| Exercise requirements |
Within the records that follow, determine how many lines include the word "agent". State the number and nothing further.

(Collected data)
[Start of Attachment]

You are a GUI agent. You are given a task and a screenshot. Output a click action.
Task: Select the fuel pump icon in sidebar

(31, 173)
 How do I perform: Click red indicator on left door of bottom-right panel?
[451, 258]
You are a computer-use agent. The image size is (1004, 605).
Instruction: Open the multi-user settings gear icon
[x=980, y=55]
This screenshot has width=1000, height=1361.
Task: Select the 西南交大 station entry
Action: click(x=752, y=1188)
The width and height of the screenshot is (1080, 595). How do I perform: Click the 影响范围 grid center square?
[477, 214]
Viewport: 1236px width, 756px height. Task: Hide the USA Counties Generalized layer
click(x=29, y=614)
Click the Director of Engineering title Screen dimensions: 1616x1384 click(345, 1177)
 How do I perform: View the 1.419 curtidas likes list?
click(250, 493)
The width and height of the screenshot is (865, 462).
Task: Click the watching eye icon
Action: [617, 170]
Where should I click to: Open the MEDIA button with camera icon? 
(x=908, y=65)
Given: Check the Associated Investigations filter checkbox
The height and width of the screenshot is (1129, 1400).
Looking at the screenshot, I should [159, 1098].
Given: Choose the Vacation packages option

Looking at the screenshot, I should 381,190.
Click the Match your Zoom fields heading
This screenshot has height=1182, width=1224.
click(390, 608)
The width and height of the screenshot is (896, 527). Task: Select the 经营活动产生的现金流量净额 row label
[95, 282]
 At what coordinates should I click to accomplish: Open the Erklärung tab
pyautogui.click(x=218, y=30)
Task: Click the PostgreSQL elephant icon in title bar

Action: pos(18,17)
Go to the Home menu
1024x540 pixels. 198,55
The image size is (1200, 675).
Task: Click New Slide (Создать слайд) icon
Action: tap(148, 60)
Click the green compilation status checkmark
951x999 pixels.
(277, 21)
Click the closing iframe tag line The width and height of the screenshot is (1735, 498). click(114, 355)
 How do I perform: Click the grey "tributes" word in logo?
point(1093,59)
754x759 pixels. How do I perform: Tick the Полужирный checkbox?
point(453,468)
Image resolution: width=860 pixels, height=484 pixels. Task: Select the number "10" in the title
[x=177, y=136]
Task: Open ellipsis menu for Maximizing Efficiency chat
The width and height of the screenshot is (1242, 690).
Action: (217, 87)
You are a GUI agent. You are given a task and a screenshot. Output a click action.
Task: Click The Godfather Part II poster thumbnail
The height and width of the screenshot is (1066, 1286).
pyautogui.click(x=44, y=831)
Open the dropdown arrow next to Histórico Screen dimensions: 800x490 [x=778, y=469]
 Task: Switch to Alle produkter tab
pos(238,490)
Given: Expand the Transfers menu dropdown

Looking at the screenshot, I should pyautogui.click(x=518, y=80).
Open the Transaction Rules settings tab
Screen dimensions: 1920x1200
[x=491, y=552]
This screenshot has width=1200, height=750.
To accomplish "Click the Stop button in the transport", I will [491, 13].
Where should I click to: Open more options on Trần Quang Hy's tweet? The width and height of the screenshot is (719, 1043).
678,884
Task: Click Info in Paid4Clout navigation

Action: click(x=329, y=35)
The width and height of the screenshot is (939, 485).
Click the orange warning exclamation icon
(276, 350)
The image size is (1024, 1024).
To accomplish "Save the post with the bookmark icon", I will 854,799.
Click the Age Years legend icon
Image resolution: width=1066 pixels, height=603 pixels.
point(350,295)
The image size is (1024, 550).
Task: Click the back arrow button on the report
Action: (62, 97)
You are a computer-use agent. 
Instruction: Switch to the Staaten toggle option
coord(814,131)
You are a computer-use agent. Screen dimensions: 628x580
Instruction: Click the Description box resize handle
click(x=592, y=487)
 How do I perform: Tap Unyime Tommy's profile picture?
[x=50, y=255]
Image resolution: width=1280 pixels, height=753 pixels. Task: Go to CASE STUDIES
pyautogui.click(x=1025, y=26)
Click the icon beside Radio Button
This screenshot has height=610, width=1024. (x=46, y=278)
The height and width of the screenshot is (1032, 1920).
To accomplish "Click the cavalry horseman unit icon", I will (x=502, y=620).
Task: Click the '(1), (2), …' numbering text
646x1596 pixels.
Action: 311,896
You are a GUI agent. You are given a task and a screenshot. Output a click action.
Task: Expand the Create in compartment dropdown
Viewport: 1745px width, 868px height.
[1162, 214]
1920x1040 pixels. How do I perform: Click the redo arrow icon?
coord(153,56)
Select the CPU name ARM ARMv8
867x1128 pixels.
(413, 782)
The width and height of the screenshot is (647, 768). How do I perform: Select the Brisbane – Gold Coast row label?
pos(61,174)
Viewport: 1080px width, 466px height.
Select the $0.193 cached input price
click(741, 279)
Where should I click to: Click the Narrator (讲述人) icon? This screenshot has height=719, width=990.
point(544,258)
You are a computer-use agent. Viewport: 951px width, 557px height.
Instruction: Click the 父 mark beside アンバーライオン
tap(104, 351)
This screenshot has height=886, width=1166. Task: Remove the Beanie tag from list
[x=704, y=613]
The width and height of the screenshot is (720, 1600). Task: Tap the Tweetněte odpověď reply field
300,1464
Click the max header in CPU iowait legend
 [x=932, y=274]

[End of Attachment]

| Response to the task |
7